His suggestion comes on the back of deep concern in Afghanistan about where the tension may lead. The head of the Secretariat of the High Peace Council (HPC), Masoom Stanekzai, escaped a suicide attack on June 21 but several civilians were injured and one was killed. Demonstrations were reported around Kabul by anti-fraud protestors heading towards the Presidential Palace and the IEC offices near Kabul airport.

“Some people have already called for civil disobedience and some incidents have already taken place,” said a statement by UNAMA expressing concern on June 18.

The stalemate in the election process occurred when Abdullah, who won 45 percent of the votes in the first round, complained about “engineered elections” and demanded the head of IEC Secretariat, Zia-ul Haq Amarkhil, be suspended while investigations took place. However, IEC rejected the accusations saying all complaints would be investigated in due course adding that the counting would continue without Abdullah’s observers.

Ashraf Ghani Ahmadzai, who had 32 percent of the votes in the first round, dismissed all allegations as an all-out effort to discredit the electoral bodies. He has welcomed UN mediation.

Reports of fraud

Three independent election watchdogs all reported extensive fraud in the elections. The Transparent Election Foundation of Afghanistan (TEFA) said in a press conference in Kabul that only six million voters had taken part in the second round when IEC had announced the turnout to be seven million.

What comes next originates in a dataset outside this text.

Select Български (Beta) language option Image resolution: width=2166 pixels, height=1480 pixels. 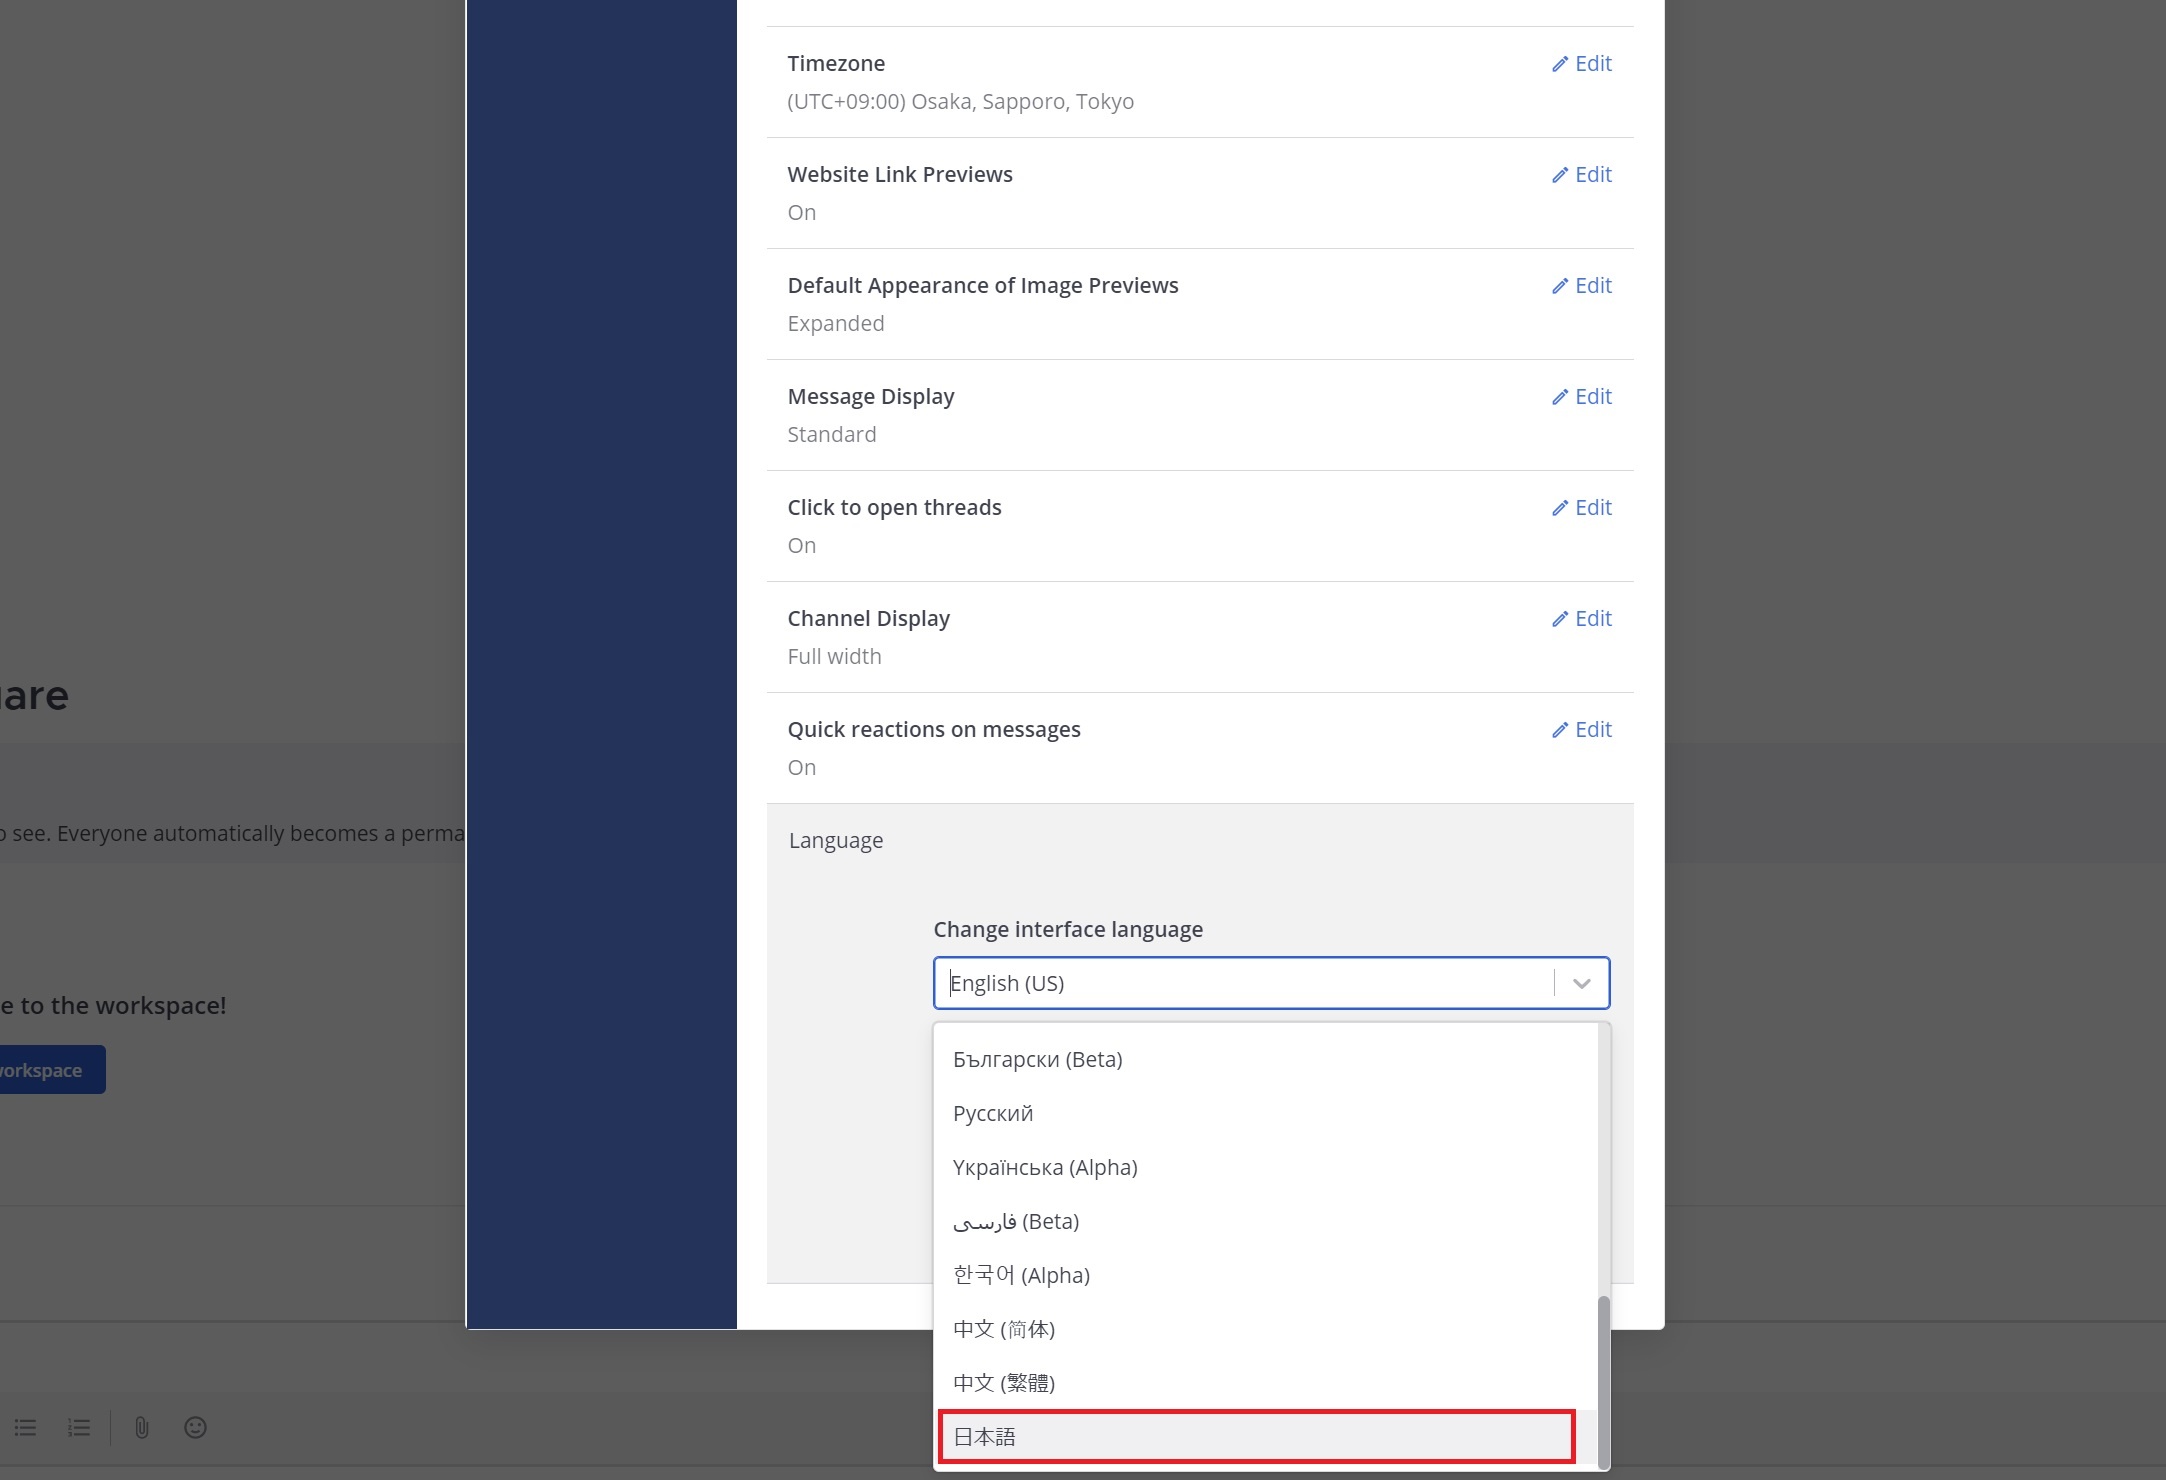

TEFA said that there were stuffed ballot boxes in 218 centres in 16 provinces and double voting had occurred in 337 centres in 13 provinces.

Free and Fair Election Forum of Afghanistan (FEFA) listed police intervention and meddling of IEC staff in favour of specific candidates as the most serious violations.

Fraud was conducted in “an aggressive manner”, according to Election Watchdog Organization of Afghanistan (EWA).

“This indicated the interference of government organs in the process, interference by the candidates supporters and partially by some of IEC staff,” the head of EWA, Jandad Spinghar, told Tolo TV.

Even the head of Independent Electoral Complaints Commission (IECC) in the northeastern Takhar province, Barna Salehi, resigned on June 20, citing government and IEC interference.

“We didn’t think the interference would have such a major impact but it did,” he was quoted as saying by Tolo news.

Whichever way the two candidates choose, it is essential that accusations against the IEC staff be probed effectively and to the satisfaction of both. Otherwise there is little doubt that the legitimacy of the future president would, once again, be in doubt and Afghan electoral institutions would lose their credibility. Moreover, civil tension with a strong ethnic tone is likely to ensue.  

Dr Massoumeh Torfeh is former director of strategic communication at the UN Assistance Mission for Afghanistan (UNAMA) and is currently a Research Associate at the London School of Economics and Political Science, specialising in Iran, Afghanistan and Central Asia.